The care of patients with inhalation abuse is mainly supportive. Because many potential complications involving the pulmonary, cardiovascular, and neurologic systems may be present, careful assessment and stabilization of the ABCs should be paramount in the initial management. In addition to acute medical treatment, patients suspected of chronic solvent-inhalant use should be carefully evaluated by a team trained in the treatment of childhood substance abuse.

Acute inhalant abuse

Medical care of patients following acute decompensation from hydrocarbon inhalation is primarily supportive. Those with significant neurologic impairment who are unable to protect their airway should undergo endotracheal intubation and mechanical ventilation to prevent aspiration and respiratory deterioration. Hypoxic injury to other organ systems, particularly the heart, should be sought and treated.

Because of the sensitization of the myocardium to catecholamines, inotropic agents and bronchodilators should be avoided. Some authors suggest the use of amiodarone to treat ventricular arrhythmias if used early in treatment.

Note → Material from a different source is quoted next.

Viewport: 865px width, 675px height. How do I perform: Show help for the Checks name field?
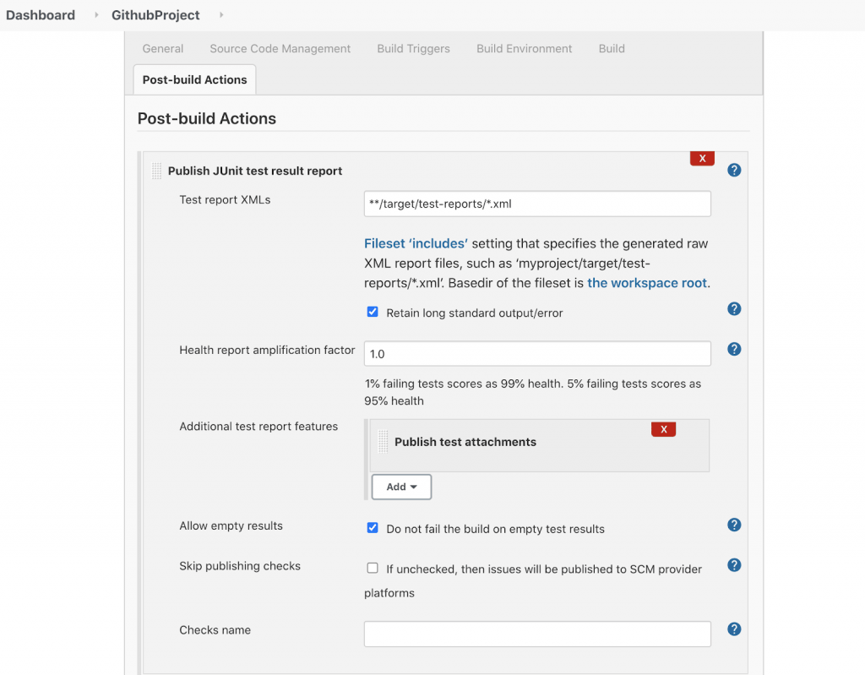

Epinephrine administration during resuscitation may be harmful and can lead to recurrence of ventricular fibrillation.

Electrolyte abnormalities should be corrected.

Chronic inhalant abuse

Management of chronic solvent-inhalant abuse should be directed at preventing further abuse.

Therapy for commonly involved organs, including the central and peripheral nervous systems, kidneys, liver, lungs, heart, and bone marrow, is primarily supportive.

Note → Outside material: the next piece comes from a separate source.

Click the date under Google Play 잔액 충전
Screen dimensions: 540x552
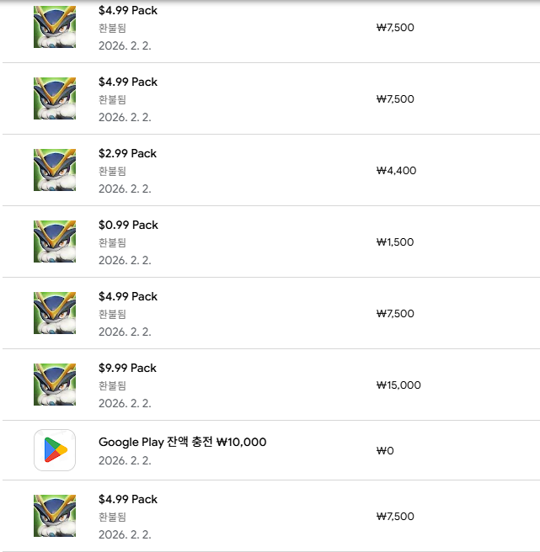[125, 460]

In patients with significant electrolyte abnormalities, typically due to distal renal tubular acidosis, parenteral fluid and electrolyte repletion may be necessary. Correction of potassium and phosphorus deficiency may result in rapid improvement in muscle strength. Hypocalcemia is frequently encountered during fluid and electrolyte repletion.

Apneic aversion and covert sensitization have been used as a treatment of hydrocarbon inhalation addiction. [40]

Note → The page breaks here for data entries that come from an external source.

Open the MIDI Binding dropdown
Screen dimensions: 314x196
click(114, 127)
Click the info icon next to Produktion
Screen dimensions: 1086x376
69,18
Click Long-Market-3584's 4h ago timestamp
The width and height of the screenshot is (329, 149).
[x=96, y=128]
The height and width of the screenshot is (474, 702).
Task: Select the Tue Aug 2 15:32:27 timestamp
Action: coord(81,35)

Patients who are suspected of solvent-inhalant abuse should be carefully evaluated by experts who are trained in the treatment of childhood substance abuse. Consultation with specialists, including cardiologists and neurologists, may also be warranted, depending on the individual needs of the patient. Any patient who has unstable hemodynamics or cardiac arrhythmias or who has significantly altered mental status should be admitted to and observed in the pediatric intensive care unit.



Patients should remain on a diet of nothing by mouth (NPO) until muscle weakness clearly will not necessitate institution of mechanical ventilation. Also, because of the risk of hypocalcemic seizures, patients should remain NPO during initial fluid and electrolyte repletion.